#### Information provided ####
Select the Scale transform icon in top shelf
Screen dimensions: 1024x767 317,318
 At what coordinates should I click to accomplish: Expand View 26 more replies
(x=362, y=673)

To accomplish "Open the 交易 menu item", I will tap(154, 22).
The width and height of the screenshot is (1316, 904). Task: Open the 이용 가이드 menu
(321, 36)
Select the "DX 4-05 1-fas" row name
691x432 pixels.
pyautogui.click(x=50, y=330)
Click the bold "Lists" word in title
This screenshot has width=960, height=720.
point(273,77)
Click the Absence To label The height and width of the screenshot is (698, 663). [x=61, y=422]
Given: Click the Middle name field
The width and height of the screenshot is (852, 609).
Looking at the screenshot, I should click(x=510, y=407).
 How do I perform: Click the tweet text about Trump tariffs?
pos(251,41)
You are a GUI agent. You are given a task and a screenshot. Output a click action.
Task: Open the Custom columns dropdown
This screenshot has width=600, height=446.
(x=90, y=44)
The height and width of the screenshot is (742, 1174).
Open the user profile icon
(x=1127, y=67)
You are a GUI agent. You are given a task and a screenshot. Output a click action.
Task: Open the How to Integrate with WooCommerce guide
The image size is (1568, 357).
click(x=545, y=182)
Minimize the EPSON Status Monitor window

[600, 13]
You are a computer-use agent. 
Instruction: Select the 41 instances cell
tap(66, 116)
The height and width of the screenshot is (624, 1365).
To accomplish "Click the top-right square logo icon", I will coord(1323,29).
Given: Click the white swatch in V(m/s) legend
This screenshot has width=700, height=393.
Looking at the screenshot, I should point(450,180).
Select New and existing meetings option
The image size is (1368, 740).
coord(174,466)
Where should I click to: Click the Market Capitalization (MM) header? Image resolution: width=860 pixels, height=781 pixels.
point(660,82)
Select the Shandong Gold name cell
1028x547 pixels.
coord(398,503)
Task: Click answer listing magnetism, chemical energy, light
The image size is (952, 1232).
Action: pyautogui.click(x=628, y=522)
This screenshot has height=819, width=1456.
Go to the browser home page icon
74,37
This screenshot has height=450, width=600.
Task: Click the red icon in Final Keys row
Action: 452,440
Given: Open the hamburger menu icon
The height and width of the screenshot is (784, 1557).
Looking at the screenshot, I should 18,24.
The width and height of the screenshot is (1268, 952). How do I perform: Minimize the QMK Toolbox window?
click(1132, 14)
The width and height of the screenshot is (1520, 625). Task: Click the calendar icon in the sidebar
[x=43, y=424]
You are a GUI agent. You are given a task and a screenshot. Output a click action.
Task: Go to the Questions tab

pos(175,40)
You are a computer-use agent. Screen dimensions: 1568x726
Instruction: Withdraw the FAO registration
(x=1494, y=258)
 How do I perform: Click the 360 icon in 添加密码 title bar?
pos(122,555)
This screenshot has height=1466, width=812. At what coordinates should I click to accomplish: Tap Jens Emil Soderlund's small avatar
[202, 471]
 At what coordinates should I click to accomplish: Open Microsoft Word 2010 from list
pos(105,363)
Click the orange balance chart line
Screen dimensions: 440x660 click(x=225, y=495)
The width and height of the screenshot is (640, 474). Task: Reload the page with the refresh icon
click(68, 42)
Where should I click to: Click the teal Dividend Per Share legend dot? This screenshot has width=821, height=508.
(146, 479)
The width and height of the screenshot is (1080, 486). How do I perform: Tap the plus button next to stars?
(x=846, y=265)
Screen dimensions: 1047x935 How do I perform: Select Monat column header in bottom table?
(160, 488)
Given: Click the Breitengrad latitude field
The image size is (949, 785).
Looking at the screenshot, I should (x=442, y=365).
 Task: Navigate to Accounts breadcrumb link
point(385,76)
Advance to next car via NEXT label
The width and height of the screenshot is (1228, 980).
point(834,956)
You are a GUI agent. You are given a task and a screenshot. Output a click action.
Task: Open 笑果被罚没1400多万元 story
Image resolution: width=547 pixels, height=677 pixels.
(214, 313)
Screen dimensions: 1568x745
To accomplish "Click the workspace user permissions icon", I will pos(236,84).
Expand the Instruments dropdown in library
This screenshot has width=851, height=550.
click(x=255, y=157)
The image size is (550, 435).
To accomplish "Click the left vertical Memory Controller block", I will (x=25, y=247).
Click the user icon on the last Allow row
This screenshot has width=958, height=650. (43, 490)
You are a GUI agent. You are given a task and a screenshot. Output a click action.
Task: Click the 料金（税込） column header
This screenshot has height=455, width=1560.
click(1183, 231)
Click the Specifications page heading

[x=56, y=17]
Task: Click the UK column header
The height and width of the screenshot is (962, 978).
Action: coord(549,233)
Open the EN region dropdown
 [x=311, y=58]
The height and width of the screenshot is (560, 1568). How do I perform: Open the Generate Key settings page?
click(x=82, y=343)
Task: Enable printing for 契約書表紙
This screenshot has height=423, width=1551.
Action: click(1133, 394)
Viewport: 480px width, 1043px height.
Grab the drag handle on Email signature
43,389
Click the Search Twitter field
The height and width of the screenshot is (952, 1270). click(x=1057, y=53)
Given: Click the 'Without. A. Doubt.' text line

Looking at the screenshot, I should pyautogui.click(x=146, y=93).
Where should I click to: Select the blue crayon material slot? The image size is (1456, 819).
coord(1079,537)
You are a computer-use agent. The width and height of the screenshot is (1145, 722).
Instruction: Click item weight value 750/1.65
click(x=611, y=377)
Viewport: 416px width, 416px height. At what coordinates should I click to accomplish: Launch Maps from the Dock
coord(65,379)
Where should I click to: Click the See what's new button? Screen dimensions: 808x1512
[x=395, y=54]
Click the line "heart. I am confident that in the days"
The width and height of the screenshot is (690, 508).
####
Your instructions: Your answer must be every record above, retyped exactly.

Written answer:
Select the Scale transform icon in top shelf
Screen dimensions: 1024x767 317,318
 At what coordinates should I click to accomplish: Expand View 26 more replies
(x=362, y=673)

To accomplish "Open the 交易 menu item", I will tap(154, 22).
The width and height of the screenshot is (1316, 904). Task: Open the 이용 가이드 menu
(321, 36)
Select the "DX 4-05 1-fas" row name
691x432 pixels.
pyautogui.click(x=50, y=330)
Click the bold "Lists" word in title
This screenshot has width=960, height=720.
point(273,77)
Click the Absence To label The height and width of the screenshot is (698, 663). [x=61, y=422]
Given: Click the Middle name field
The width and height of the screenshot is (852, 609).
Looking at the screenshot, I should click(x=510, y=407).
 How do I perform: Click the tweet text about Trump tariffs?
pos(251,41)
You are a GUI agent. You are given a task and a screenshot. Output a click action.
Task: Open the Custom columns dropdown
This screenshot has width=600, height=446.
(x=90, y=44)
The height and width of the screenshot is (742, 1174).
Open the user profile icon
(x=1127, y=67)
You are a GUI agent. You are given a task and a screenshot. Output a click action.
Task: Open the How to Integrate with WooCommerce guide
The image size is (1568, 357).
click(x=545, y=182)
Minimize the EPSON Status Monitor window

[600, 13]
You are a computer-use agent. 
Instruction: Select the 41 instances cell
tap(66, 116)
The height and width of the screenshot is (624, 1365).
To accomplish "Click the top-right square logo icon", I will coord(1323,29).
Given: Click the white swatch in V(m/s) legend
This screenshot has width=700, height=393.
Looking at the screenshot, I should point(450,180).
Select New and existing meetings option
The image size is (1368, 740).
coord(174,466)
Where should I click to: Click the Market Capitalization (MM) header? Image resolution: width=860 pixels, height=781 pixels.
point(660,82)
Select the Shandong Gold name cell
1028x547 pixels.
coord(398,503)
Task: Click answer listing magnetism, chemical energy, light
The image size is (952, 1232).
Action: pyautogui.click(x=628, y=522)
This screenshot has height=819, width=1456.
Go to the browser home page icon
74,37
This screenshot has height=450, width=600.
Task: Click the red icon in Final Keys row
Action: 452,440
Given: Open the hamburger menu icon
The height and width of the screenshot is (784, 1557).
Looking at the screenshot, I should 18,24.
The width and height of the screenshot is (1268, 952). How do I perform: Minimize the QMK Toolbox window?
click(1132, 14)
The width and height of the screenshot is (1520, 625). Task: Click the calendar icon in the sidebar
[x=43, y=424]
You are a GUI agent. You are given a task and a screenshot. Output a click action.
Task: Go to the Questions tab

pos(175,40)
You are a computer-use agent. Screen dimensions: 1568x726
Instruction: Withdraw the FAO registration
(x=1494, y=258)
 How do I perform: Click the 360 icon in 添加密码 title bar?
pos(122,555)
This screenshot has height=1466, width=812. At what coordinates should I click to accomplish: Tap Jens Emil Soderlund's small avatar
[202, 471]
 At what coordinates should I click to accomplish: Open Microsoft Word 2010 from list
pos(105,363)
Click the orange balance chart line
Screen dimensions: 440x660 click(x=225, y=495)
The width and height of the screenshot is (640, 474). Task: Reload the page with the refresh icon
click(68, 42)
Where should I click to: Click the teal Dividend Per Share legend dot? This screenshot has width=821, height=508.
(146, 479)
The width and height of the screenshot is (1080, 486). How do I perform: Tap the plus button next to stars?
(x=846, y=265)
Screen dimensions: 1047x935 How do I perform: Select Monat column header in bottom table?
(160, 488)
Given: Click the Breitengrad latitude field
The image size is (949, 785).
Looking at the screenshot, I should (x=442, y=365).
 Task: Navigate to Accounts breadcrumb link
point(385,76)
Advance to next car via NEXT label
The width and height of the screenshot is (1228, 980).
point(834,956)
You are a GUI agent. You are given a task and a screenshot. Output a click action.
Task: Open 笑果被罚没1400多万元 story
Image resolution: width=547 pixels, height=677 pixels.
(214, 313)
Screen dimensions: 1568x745
To accomplish "Click the workspace user permissions icon", I will pos(236,84).
Expand the Instruments dropdown in library
This screenshot has width=851, height=550.
click(x=255, y=157)
The image size is (550, 435).
To accomplish "Click the left vertical Memory Controller block", I will (x=25, y=247).
Click the user icon on the last Allow row
This screenshot has width=958, height=650. (43, 490)
You are a GUI agent. You are given a task and a screenshot. Output a click action.
Task: Click the 料金（税込） column header
This screenshot has height=455, width=1560.
click(1183, 231)
Click the Specifications page heading

[x=56, y=17]
Task: Click the UK column header
The height and width of the screenshot is (962, 978).
Action: coord(549,233)
Open the EN region dropdown
 [x=311, y=58]
The height and width of the screenshot is (560, 1568). How do I perform: Open the Generate Key settings page?
click(x=82, y=343)
Task: Enable printing for 契約書表紙
This screenshot has height=423, width=1551.
Action: click(1133, 394)
Viewport: 480px width, 1043px height.
Grab the drag handle on Email signature
43,389
Click the Search Twitter field
The height and width of the screenshot is (952, 1270). click(x=1057, y=53)
Given: Click the 'Without. A. Doubt.' text line

Looking at the screenshot, I should pyautogui.click(x=146, y=93).
Where should I click to: Select the blue crayon material slot? The image size is (1456, 819).
coord(1079,537)
You are a computer-use agent. The width and height of the screenshot is (1145, 722).
Instruction: Click item weight value 750/1.65
click(x=611, y=377)
Viewport: 416px width, 416px height. At what coordinates should I click to accomplish: Launch Maps from the Dock
coord(65,379)
Where should I click to: Click the See what's new button? Screen dimensions: 808x1512
[x=395, y=54]
Click the line "heart. I am confident that in the days"
The width and height of the screenshot is (690, 508).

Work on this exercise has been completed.